# Problems and tasks:
**1.** Print word for word the part of the forum thread about drawing power from power lines and transmitters that begins at the words "Under the right" and stops after "in my workshop.".
**2.** Pick up the forum thread about drawing power from power lines and transmitters after its final sentence and write what comes next.

# Excerpt to read:
● ● ● ●
Under the right conditions you can get free fluorescent lighting though, that is quite easy to achieve from both powerlines and high power RF sources. I used to use a 4 ft fluorescent to check for power radiation from 25 watt marine transmitters running on a base loaded whip in my workshop.

Cheers

Billy 8-{)

Graham L
31-07-2006, 05:04 PM
I read somewhere (in Scientific American?) about a method of getting power from the extrahigh voltage distribution lines. Electrostatic motors. :D

Billy, I wish you would read what I write. :(

I mentioned "voltage", not current or "usable power". A coil as described would be useless for anything, hardly even for detection, as was said. . I didn't suggest running a water cylinder from the long wire. As far as I know, the only impedance test on the grid is the continuous monitoring for protection, and that's just looking for high current/low voltage. The amount of corona on a long line would exceed the amount of energy pulled by anyone with a long parallel line. Wet weather would make a big difference., too.

It was a pulse transmitter, as I said; 20 microsecond pulses, at quite low PRF. Not useful energy, but it was enough to take out the front ends , until I put some diodes across them. Curiously FET inputs could take it; it was the transistors in an IC which were fragile.

Running a fluorescent tube from a 25W transmitter isn't "free" energy. You'd find it cheaper to plug it into the 3 pin socket.

Some of the NZ stories on this theme mention dairy sheds lit by the captured energy. I suppose electric fences is the obvious application. :D

Billy T
31-07-2006, 06:34 PM
Billy, I wish you would read what I write. :(
Yeah, I did read what you wrote Graham, but the point at issue was "usable power levels" not merely detectable voltages, so while I liked your technical experiences, they didn't add a whole lot to the discussion, hence my comments on relevance.


Running a fluorescent tube from a 25W transmitter isn't "free" energy. You'd find it cheaper to plug it into the 3 pin socket.
Gee, I wish you would read what I write Graham. :p

I didn't use the fluorescent for illumination, and I don't recall claiming it to be free energy either, I used it to verify that radiated power existed. We lacked a suitable 25W dummy load or power meter you see, so a short press of the mic key lit up the fluorescent and gave a quick indication of RF out.

Cheers

Billy 8-{) :D

Terry Porritt
31-07-2006, 07:01 PM
OK, all that notwithstanding, here are some real figures :)

I dug out an old frame aerial that I used to use for medium wave DXing before all the available 'broadcast' wavelengths were sold off for Maori radio and other junk local radio etc.

Octagonal shape, 650mm nominal 'diameter', Q~200.

At 26Km from the Titahi Bay 567Khz medium wave transmitter, with the aerial tuned to resonance, I can get 175mv into a 10Mohm, 22pf probe connected to an HP 400E voltmeter.
● ● ● ●
# Records provided:

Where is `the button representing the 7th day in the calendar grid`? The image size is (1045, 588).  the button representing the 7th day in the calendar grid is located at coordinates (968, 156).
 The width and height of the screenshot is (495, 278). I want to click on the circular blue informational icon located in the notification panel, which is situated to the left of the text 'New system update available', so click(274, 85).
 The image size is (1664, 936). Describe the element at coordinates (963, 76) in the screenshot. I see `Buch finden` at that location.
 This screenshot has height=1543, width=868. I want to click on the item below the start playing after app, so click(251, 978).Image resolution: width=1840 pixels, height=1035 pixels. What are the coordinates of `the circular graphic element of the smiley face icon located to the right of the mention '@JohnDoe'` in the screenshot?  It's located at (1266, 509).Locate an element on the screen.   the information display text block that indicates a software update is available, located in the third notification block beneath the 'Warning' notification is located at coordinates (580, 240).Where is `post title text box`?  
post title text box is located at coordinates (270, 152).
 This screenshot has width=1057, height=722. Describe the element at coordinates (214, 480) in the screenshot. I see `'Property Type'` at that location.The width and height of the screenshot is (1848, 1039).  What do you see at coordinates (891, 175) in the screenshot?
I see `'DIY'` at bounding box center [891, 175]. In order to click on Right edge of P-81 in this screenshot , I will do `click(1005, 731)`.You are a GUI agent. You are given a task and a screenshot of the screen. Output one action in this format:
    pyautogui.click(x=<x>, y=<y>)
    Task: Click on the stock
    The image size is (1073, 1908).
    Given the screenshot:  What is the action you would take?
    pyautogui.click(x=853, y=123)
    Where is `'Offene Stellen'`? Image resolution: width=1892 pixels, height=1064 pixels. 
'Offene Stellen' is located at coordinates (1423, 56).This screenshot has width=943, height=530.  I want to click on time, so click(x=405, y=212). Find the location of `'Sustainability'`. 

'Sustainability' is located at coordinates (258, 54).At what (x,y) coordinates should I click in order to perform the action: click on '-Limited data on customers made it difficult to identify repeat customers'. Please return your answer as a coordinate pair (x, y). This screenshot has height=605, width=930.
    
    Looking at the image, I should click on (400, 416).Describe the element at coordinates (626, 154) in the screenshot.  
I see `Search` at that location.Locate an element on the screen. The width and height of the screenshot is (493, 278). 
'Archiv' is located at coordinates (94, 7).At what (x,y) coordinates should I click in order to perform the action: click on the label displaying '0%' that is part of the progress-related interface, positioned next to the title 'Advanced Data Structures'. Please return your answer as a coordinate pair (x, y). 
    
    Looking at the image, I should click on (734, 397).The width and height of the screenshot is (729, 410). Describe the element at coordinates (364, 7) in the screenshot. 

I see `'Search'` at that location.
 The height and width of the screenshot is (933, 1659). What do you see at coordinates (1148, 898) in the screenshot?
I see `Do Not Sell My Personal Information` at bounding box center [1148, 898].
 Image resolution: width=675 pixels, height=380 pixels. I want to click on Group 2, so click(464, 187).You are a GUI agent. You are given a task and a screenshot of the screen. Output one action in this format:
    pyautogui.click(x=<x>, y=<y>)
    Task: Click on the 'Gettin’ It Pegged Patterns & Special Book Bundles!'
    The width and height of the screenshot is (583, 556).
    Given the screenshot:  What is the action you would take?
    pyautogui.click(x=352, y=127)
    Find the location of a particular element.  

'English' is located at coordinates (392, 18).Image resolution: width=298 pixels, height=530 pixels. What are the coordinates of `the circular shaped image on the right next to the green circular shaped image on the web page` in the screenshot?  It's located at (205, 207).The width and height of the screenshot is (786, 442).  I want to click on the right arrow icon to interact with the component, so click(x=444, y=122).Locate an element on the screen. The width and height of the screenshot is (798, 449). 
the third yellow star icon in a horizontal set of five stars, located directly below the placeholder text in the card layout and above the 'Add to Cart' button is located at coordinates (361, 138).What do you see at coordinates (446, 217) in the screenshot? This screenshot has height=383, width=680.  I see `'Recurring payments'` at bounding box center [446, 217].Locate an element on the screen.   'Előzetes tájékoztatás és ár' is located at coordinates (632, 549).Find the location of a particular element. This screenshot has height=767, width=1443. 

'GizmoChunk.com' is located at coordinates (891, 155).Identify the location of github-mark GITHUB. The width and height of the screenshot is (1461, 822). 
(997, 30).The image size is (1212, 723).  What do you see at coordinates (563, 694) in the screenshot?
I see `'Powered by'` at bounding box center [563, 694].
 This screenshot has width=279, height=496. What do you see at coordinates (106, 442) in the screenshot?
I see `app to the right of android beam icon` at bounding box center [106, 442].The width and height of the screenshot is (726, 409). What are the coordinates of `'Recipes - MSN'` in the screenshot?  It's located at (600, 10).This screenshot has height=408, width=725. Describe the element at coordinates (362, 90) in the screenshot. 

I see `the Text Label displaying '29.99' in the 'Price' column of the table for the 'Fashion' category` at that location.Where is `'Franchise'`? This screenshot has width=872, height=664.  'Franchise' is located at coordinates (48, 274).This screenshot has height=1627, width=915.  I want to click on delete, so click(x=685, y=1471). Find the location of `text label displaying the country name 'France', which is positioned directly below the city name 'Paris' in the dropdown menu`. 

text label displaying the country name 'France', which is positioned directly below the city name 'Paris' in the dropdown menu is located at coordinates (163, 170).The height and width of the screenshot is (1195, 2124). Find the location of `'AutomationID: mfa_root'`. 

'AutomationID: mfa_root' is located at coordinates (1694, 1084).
● ● ● ●
# Results in order:
**1.**
Under the right conditions you can get free fluorescent lighting though, that is quite easy to achieve from both powerlines and high power RF sources. I used to use a 4 ft fluorescent to check for power radiation from 25 watt marine transmitters running on a base loaded whip in my workshop.

**2.**
It is left as an exercise for anyone to work out what sort of power could be obtained within say 500 metres of the masts. :)

Graham L
01-08-2006, 03:19 PM
... Under the right conditions you can get free fluorescent lighting though, that is quite easy to achieve from both powerlines and high power RF sources.

"free fluorescent lighting" does not mean free or illumination?

But you didn't give us the benefit of your experiences getting it from the powerlines. I believe they frown on bypassing the meter. :D

In case you have never noticed, this section of the forum is not always relevant to anything Billy.

[quote=Billy T] ... I do think that any system capable of drawing usable power would be potentially detectable via line tests, I have seen some amazing technology in recent years that can locate impedance variations over long distances, and they would not be doing their search at low frequency. It possibly might not work on power lines, but I see no insurmountable technical barriers.[/b]

Any system capable of drawing usable power is usually detectable by a visual inspection. The distribution system isn't ever going to be shut down to look for such things. I can assure you that impedance measurements on the high voltage distribution lines would be fairly meaningless. They are so long that there would be rain at some part, and the capacitance (and thus impedance) change that causes is quite severe. That would also seriously affect any TDR measurements. (That's quite apart from the fact that you wouldn't get me doing those measurements on lines at a few hundred kV.)

Anyway, the power system doesn't use the maximum power theorem, and matched lines, so I have strong doubts that the impedance is ever measured, except by the ratio of volts and amps, which is a "system" rather than "line" thing, because it depends on the load. A flashover fault will cause a sudden change in it, which will normally cause urgent switching operations to isolate the fault, rather than searches for freeloaders. The source impedance of the generation end is as close to zero as they can get it. The real part of the transmission system impedance is as low as they can economically get it, and there is a fair amount of money spent on capacitors and inductances to correct the imaginary part.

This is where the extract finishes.